ASSIGNED TASK —
Answer with one number only: the count of lines below that hold the word "agent".

╔══

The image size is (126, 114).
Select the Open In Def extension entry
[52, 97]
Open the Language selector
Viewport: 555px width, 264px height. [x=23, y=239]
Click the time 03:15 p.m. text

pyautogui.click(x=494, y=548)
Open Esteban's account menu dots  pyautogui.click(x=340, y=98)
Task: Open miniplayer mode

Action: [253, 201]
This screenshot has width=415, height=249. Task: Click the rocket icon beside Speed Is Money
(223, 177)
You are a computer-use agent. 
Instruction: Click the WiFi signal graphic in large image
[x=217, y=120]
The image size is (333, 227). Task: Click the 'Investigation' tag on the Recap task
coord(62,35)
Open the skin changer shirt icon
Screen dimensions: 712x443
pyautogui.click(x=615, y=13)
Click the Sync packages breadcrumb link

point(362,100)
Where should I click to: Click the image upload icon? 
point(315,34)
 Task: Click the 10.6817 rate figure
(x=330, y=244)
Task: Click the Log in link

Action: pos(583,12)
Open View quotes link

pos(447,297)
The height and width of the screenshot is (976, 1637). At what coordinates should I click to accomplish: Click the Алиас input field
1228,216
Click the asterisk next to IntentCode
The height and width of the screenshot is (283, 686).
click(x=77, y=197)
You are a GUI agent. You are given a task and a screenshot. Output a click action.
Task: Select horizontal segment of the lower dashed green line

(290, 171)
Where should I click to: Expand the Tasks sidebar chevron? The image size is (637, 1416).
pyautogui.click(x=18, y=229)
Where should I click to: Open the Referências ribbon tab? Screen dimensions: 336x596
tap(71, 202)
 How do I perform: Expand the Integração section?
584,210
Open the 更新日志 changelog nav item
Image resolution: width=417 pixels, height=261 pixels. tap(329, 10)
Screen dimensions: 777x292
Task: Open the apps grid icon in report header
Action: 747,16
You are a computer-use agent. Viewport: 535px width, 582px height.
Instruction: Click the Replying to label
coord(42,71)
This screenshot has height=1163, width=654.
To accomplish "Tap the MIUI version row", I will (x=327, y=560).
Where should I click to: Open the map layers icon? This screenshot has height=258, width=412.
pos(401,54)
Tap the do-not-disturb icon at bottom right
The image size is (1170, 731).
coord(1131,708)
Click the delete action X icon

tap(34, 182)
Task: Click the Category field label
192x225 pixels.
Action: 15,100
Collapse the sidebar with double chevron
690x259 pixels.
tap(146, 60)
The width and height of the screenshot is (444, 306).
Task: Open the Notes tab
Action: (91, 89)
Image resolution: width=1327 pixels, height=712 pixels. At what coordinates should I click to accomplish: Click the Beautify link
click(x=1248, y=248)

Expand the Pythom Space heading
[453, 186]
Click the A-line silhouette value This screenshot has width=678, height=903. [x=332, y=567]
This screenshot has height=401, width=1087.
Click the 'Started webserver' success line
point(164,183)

╚══

EXPECTED ANSWER —
3